Downstream of bla_SPM-1, sequence encoding an N-terminally truncated part of a similar protein (called GroEL2) was present (Fig. 1). PCR experiments using primers designed from the sequence reported by Toleman et al. (28) in combination with SPM-1A followed by sequencing revealed perfect identity with sequences identified in the bla_SPM-1-positive P. aeruginosa strain 48-1997A, starting with a 16-bp-long hairpin structure located just after the putative recombination crossover point (Fig. 1). The C-terminal extremity of the GroEL2-encoding sequence present downstream of bla_SPM-1 was very similar (94% nucleotide identity) to that of GroEL1 (Fig. 1). In addition, the noncoding sequences located downstream of both groEL genes were identical. Surprisingly, the 5′ end of orf495 was identified in the 3′-end extremity of the groEL2 gene in our sequence, as well as in that reported by Toleman et al. (28). Thus, at least part of orf495 is also present on both sides of bla_SPM-1 (Fig. 1).

These data indicated a possible duplication of part of the target genetic structures subsequent to a mobilization process that could result, as suggested (16), from a one-ended mobilization event enhancing the spread of bla_SPM-1.

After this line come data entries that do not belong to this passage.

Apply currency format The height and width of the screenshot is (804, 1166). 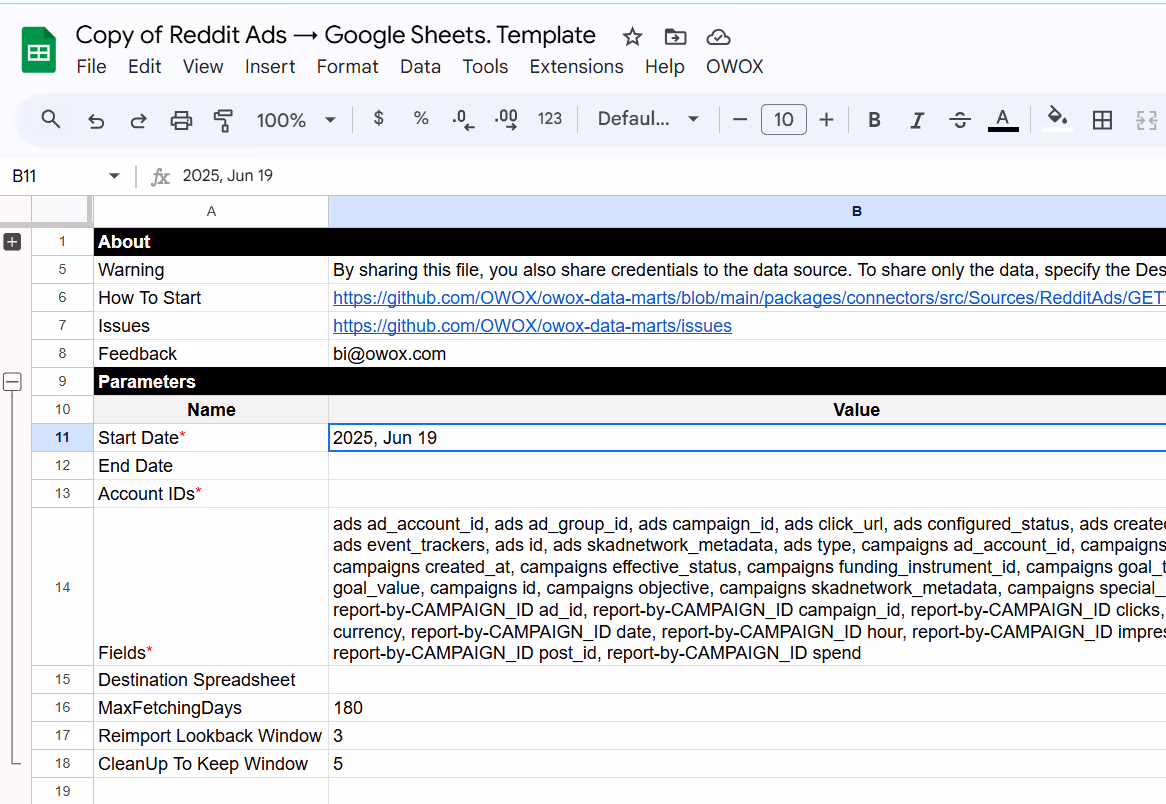pyautogui.click(x=378, y=119)
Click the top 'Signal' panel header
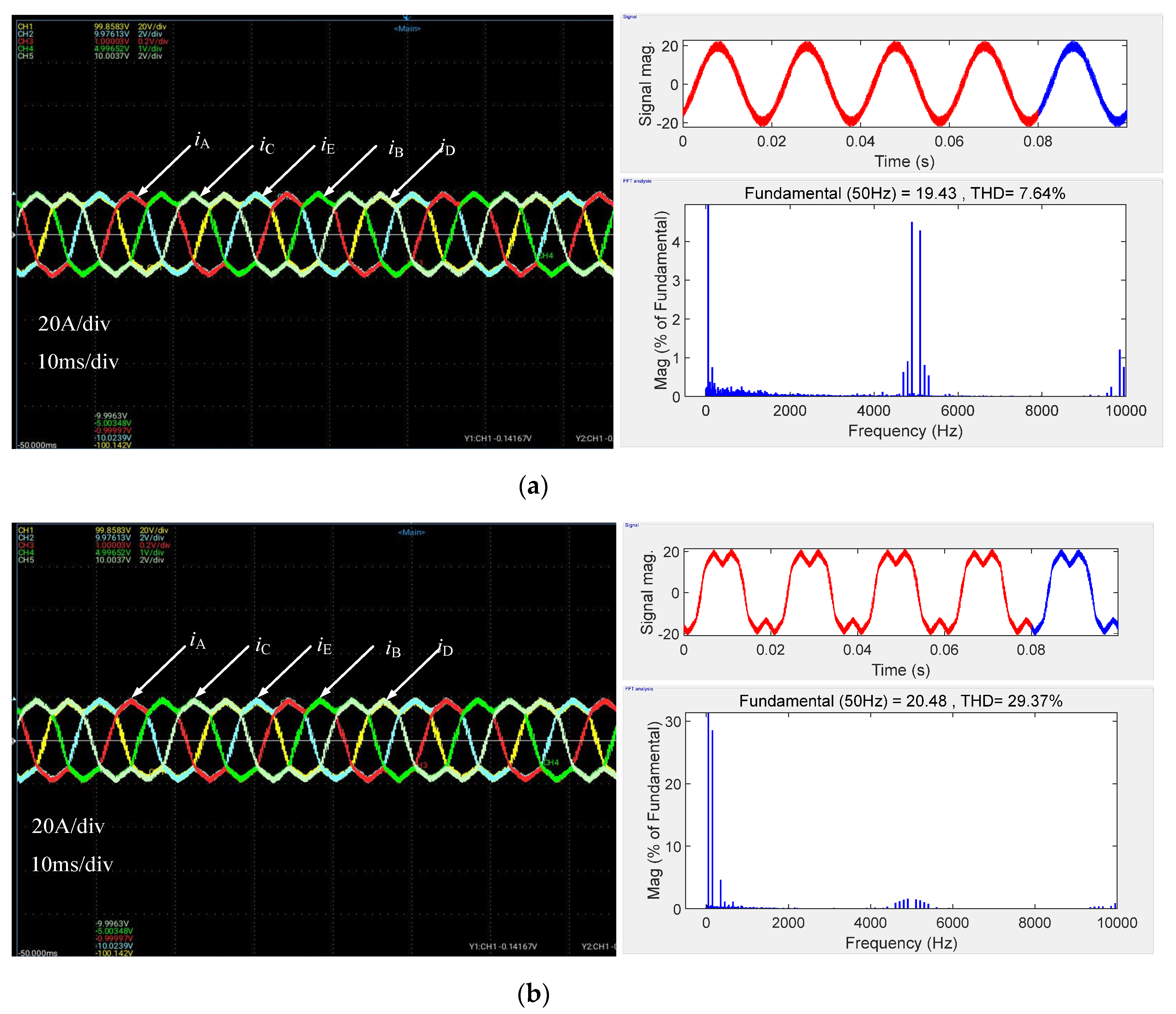 (630, 16)
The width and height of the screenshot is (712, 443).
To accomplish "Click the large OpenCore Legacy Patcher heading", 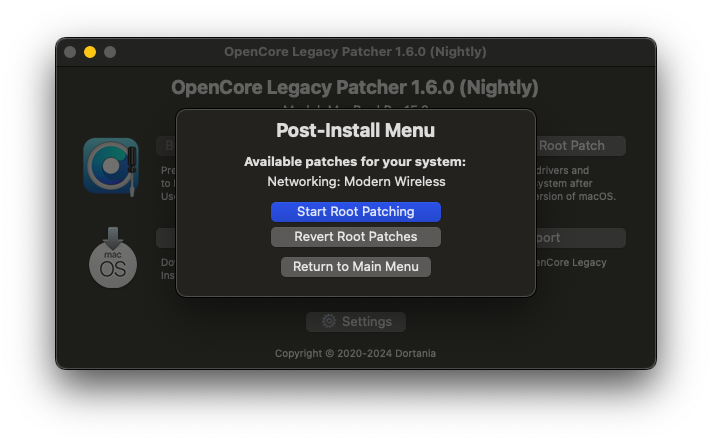I will click(355, 88).
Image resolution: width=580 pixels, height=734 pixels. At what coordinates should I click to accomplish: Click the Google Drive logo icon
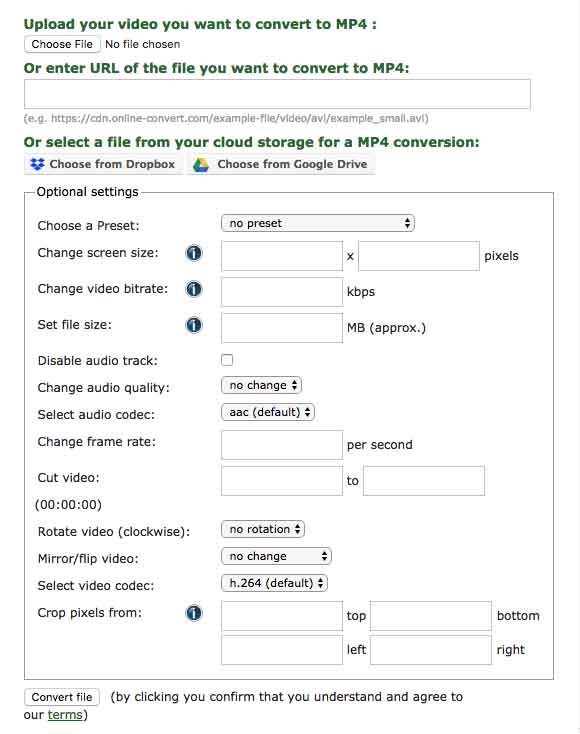click(201, 165)
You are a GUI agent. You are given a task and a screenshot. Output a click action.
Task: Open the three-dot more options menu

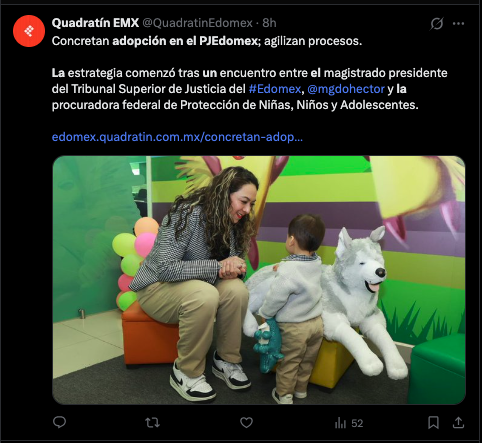pyautogui.click(x=458, y=23)
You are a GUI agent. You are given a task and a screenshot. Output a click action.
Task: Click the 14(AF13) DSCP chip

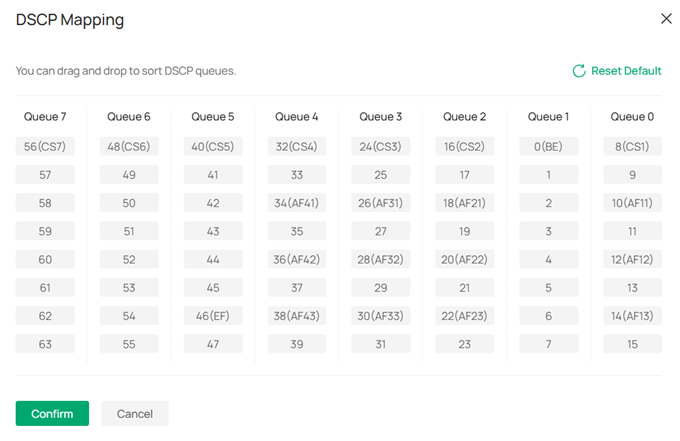633,316
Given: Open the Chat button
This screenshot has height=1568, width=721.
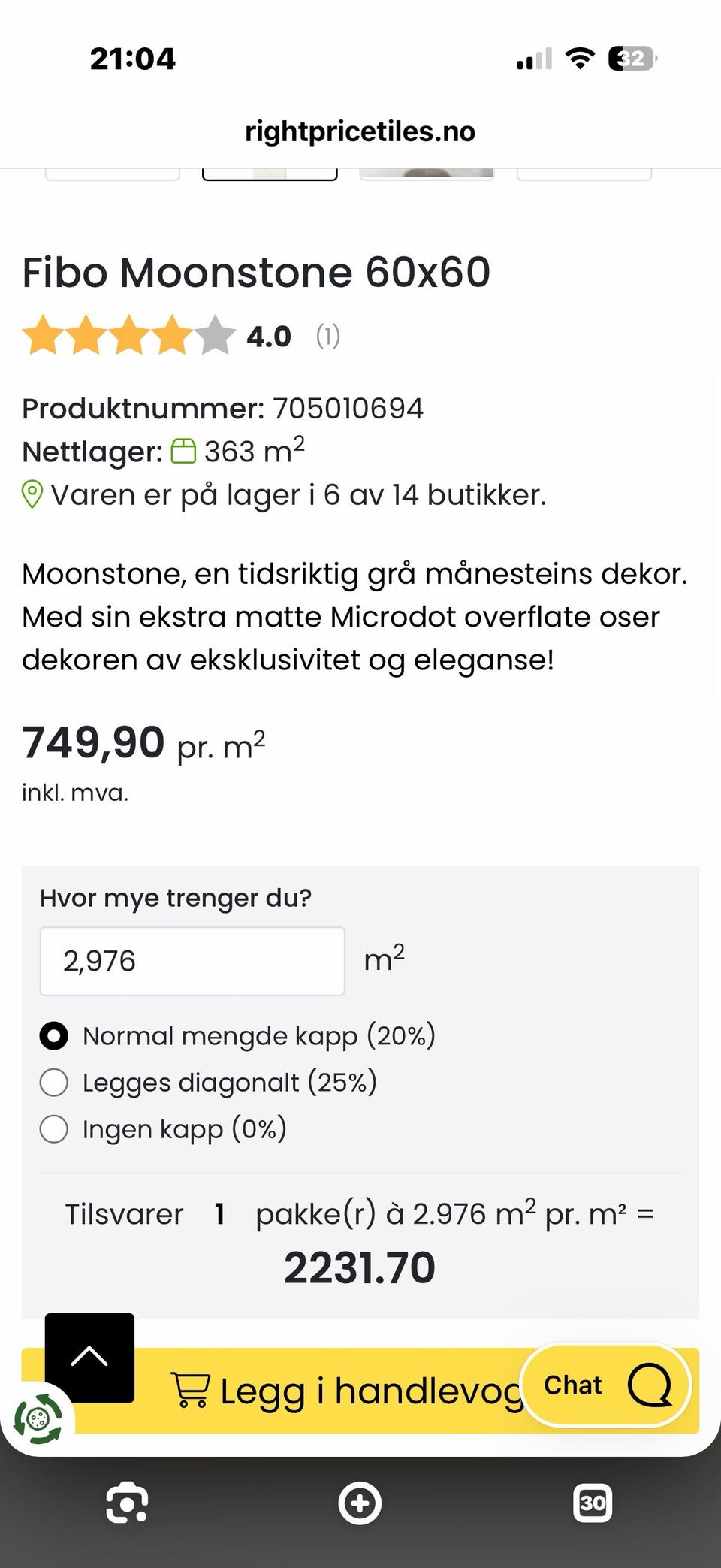Looking at the screenshot, I should [x=605, y=1385].
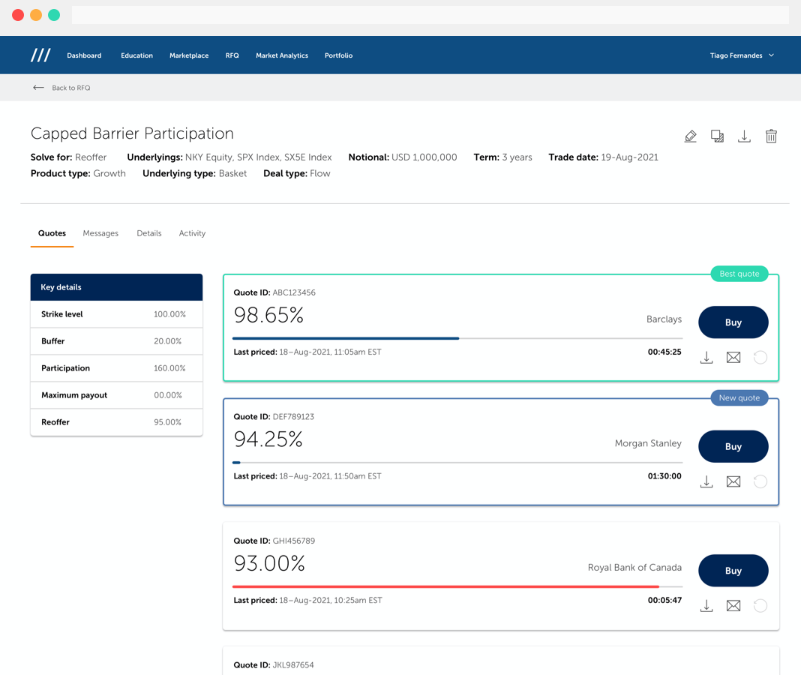This screenshot has height=675, width=801.
Task: Click the triple-slash logo in the navbar
Action: click(40, 55)
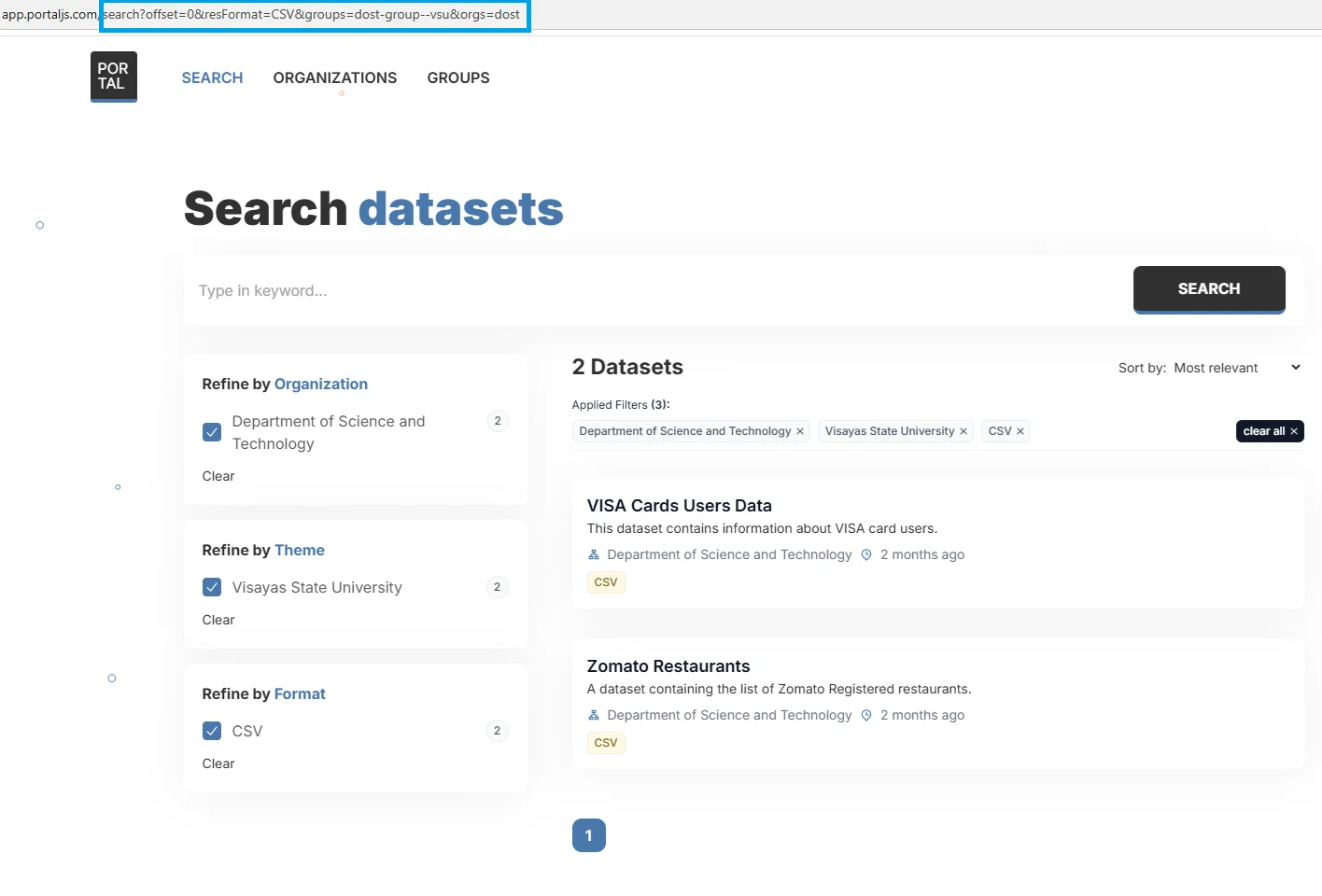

The genetic structures involved in this mobilization process may also enhance expression of the adjacent antibiotic resistance genes, as demonstrated for insertion sequence elements (12). Indeed, analysis of the 220 bp separating orf495 from bla_SPM-1 revealed putative promoter sequences made of a −35 motif (TTGAAT) provided by the CR4 boundary and a putative original −10 motif (TACAAT) of bla_SPM-1, constituting a hybrid promoter (Fig. 1).

Finally, the origin of this novel element, CR4, has to be determined, since orf495 is not present at least in the P. aeruginosa PAO1 genome (26). Although bla_SPM-1 has a GC content of 48%, that of orf495 is 70%, consistent with a Pseudomonaceae origin.

This study describes a novel genetic element associated with a metallo-β-lactamase gene that may constitute a tool for its dissemination.